POLAND: Poland's president-elect Lech Kaczynksi has said that he may extend the service of 1,700 Polish soldiers scheduled to leave Iraq early next year and that Poles should vote in 2010 on whether to join the euro zone.
Meanwhile, Poland's new right-wing coalition is expected to agree a programme for government and present a new cabinet by the weekend, five weeks after the general election.
"I would like to discuss with President Bush . . . the conditions under which we could remain [ in Iraq]," Mr Kaczynski said yesterday after receiving a telephone call from the US president congratulating him on his victory in Sunday's election.
The Law and Justice Party (PiS), headed by Mr Kaczynski's twin brother Jaroslaw made fresh overtures yesterday to its likely coalition partner, the Civic Platform (PO), in talks stalled by the presidential election.
Mr Donald Tusk, the leader of the PO and its presidential candidate, finished Sunday's election almost 10 points behind Mr Kaczynski, despite having had a clear lead for most of the campaign.
Now, a month after the general election, the parties of both men have to agree a programme to bridge their policy differences and tackle problems, such as 18 per cent unemployment, the highest in the EU.
The pro-business PO favours liberal economic reforms such as a flat tax rate and curtailing spending to reduce debt.
The PiS has described the PO's economic policies as neo-liberal and detrimental to social cohesion.
Mr Kazimierz Marcinkiewicz, the PiS politician likely to be Poland's next prime minister, said yesterday that the two parties would agree a programme combining the PiS pledge to preserve social cohesion with the PO pledge to lower taxes and cut bureaucracy to encourage growth.
Michal Kaminski, an aide to the president-elect, said that the new government would pursue a "third way" policy.

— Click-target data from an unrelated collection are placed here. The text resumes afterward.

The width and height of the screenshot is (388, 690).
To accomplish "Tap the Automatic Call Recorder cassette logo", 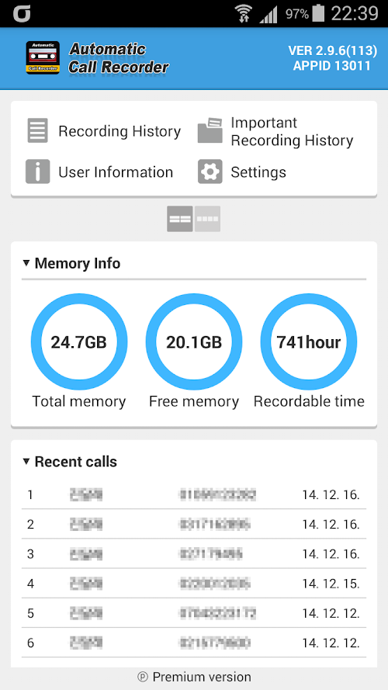I will point(43,57).
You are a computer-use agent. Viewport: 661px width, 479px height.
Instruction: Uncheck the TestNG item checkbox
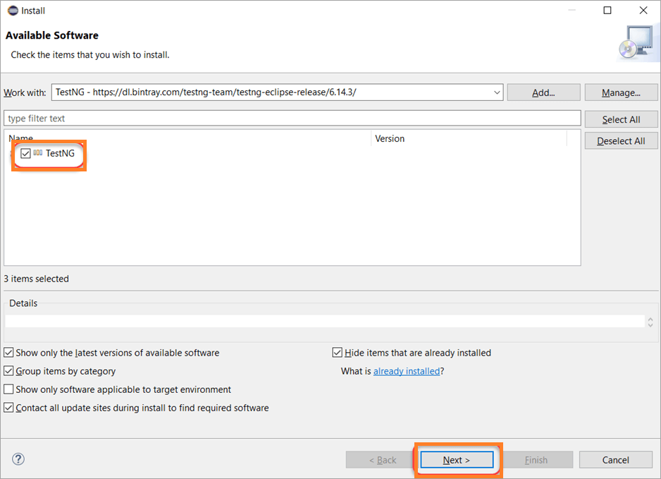pyautogui.click(x=26, y=153)
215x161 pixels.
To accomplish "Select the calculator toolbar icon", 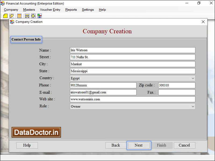I will 19,16.
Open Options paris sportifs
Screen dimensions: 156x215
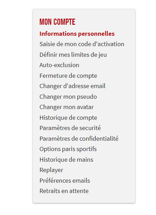[68, 149]
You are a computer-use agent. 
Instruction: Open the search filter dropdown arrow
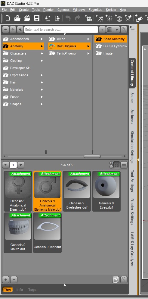(102, 30)
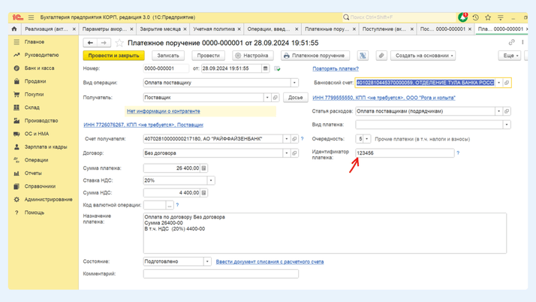Image resolution: width=536 pixels, height=302 pixels.
Task: Navigate back using the left arrow button
Action: coord(90,43)
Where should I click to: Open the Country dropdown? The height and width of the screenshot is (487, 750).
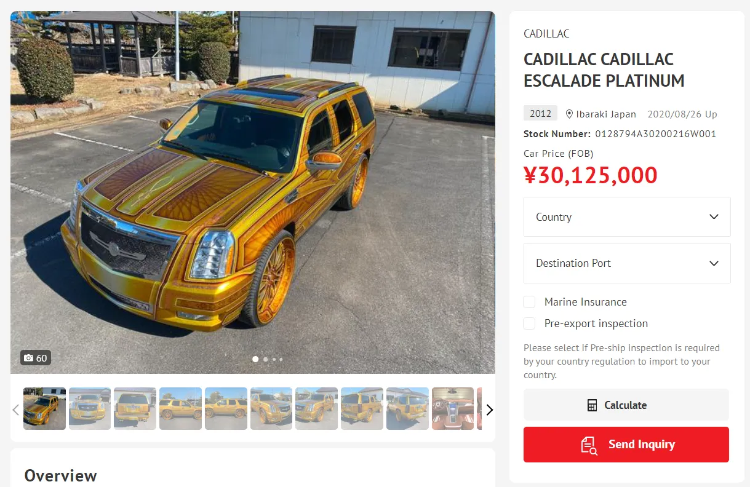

He described the PiS as a "Christian New Labour".
Mr Kaczynski said that he would seek to improve ties with Poland's neighbours, but he warned that relations with Germany could be poisoned by plans to build a Berlin centre documenting the history of Germans expelled from what is now Polish and Czech territory after the second World War.
Poles see this as an attempt to present German civilians as victims of the second World War and are nervous because the project has the support of some leading members of the Christian Democratic Union (CDU), which is set to lead Germany's next government.
Mr Kaczynski suggested that relations with president Vladimir Putin would be greatly improved if he visited Warsaw more often and the staunchly anti-communist president-elect appeared to offer an indirect invitation to Mr Putin yesterday.
Mr Kaczynski has been a critic of the EU in the past, but observers suggested he might now adopt a softer line. The new foreign minister is likely to be Jan Rokita, of the PO, who is seen as more EU-friendly than the PiS, even though he coined the notorious expression "Nice or Death" when demanding that Poland reject the revised voting rights of the constitutional treaty.
The Gazeta Wyborcza newspaper warned the Kaczynski twins yesterday to rein in the "extreme right and populist" allies who had helped them to win power and "not allow these factions [ to] ruin Poland".